馬にありがたいお経を聞かせても、馬にはそれが何を言ってるのかわからへんのと一緒やな。言葉を伝えるときは、相手がそれを理解できるかどうかも大事やってことを教えてくれてる言葉やで。
【語源由来】
どんなにありがたい念仏を馬に聞かせても、まるで通じないことから。
【類義語】
・犬に念仏猫に経
・豚に念仏猫に経
・犬に論語
・兎に祭文
・牛に経文
・馬に経文
・馬耳東風
・牛に説法馬に銭
・牛に対して琴を弾ず
・牛に麝香
・馬の耳に風
・馬の目に銭
・蛙の面に水
・猫に石仏
・猫に胡桃をあずける
・猫に小判
・犬に小判
・豚に真珠
「馬の耳に念仏」の解説
「馬の耳に念仏」ということわざと似た意味で、「馬耳東風」っていうことわざがあるんだけど、実はこの「馬耳東風」が元になって、「馬の耳に念仏」っていうことわざができたんだよ。
「馬耳東風」は、人がアドバイスや意見を言っても、全く耳を貸さないっていう意味なんだ。中国の有名な詩人、李白の詩から来ていて、「東風は馬耳を射るがごとき」という部分が元になっているんだよ。
この「東風は馬耳を射るがごとき」っていう部分は、どんなに良い詩を読んでも、それが理解できない人は認めようとしないっていう意味が込められているんだ。
ここでの「馬耳」は、まさに「馬の耳」のことで、「東風」は「東から吹く春の風」のことなんだ。だから、「東風は馬耳を射るがごとき」っていうのは、「馬の耳に風が吹いているだけ」っていうように、話を全く聞かない、という意味になるんだよね。
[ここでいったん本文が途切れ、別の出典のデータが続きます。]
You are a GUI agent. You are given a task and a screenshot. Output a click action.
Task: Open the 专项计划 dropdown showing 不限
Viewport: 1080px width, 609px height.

この「馬耳東風」っていう言葉が日本に伝わると、「何を言っても馬の耳に風」っていう言い方がされるようになって、それが「馬の耳に風」ということわざになったんだよ。そしてそのうちに「風」が「念仏」に変わって、「馬の耳に念仏」っていうことわざができたとされているんだよ。
「馬の耳に念仏」の使い方
「馬の耳に念仏」の例文
- 弟はお母さんから宿題を早くやるように言われても、馬の耳に念仏で、いつも遊んでばかりいる。
- 彼は先生から授業中におしゃべりをしないように注意されても、馬の耳に念仏で、すぐにまたおしゃべりを始める。
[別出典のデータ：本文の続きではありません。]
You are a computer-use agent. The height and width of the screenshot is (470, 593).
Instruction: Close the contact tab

- 兄は遊びばかりで勉強に興味がなく、親の言うことは馬の耳に念仏だ。
- プロジェクトリーダーのアドバイスも馬の耳に念仏で、メンバーは自分のやり方を変えようとしないため、効率が上がらない。
- 部長からの注意が馬の耳に念仏で、営業マンはクレーム対応の仕方を改善せず、顧客満足度が低下してしまった。
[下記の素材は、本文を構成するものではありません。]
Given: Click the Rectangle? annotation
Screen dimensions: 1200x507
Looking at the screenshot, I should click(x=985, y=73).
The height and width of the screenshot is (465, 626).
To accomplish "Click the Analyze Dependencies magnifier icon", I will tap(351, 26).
- 先生が勉強の大切さをいくら説いても、遊ぶことに夢中な健太くんには、馬の耳に念仏だ。
- 自由奔放な姉は両親から耳にたこができるほど注意されても馬の耳に念仏で、いつでも好き勝手にやっている。
- 弟はゲームが大好きで、母にどんなに注意をされてもやめない。馬の耳に念仏だ。
- 田舎者の子供に都会の事情を言って聞かせてもどうせ馬の耳に念仏だろうと諦めているのか、何も注意されなかった。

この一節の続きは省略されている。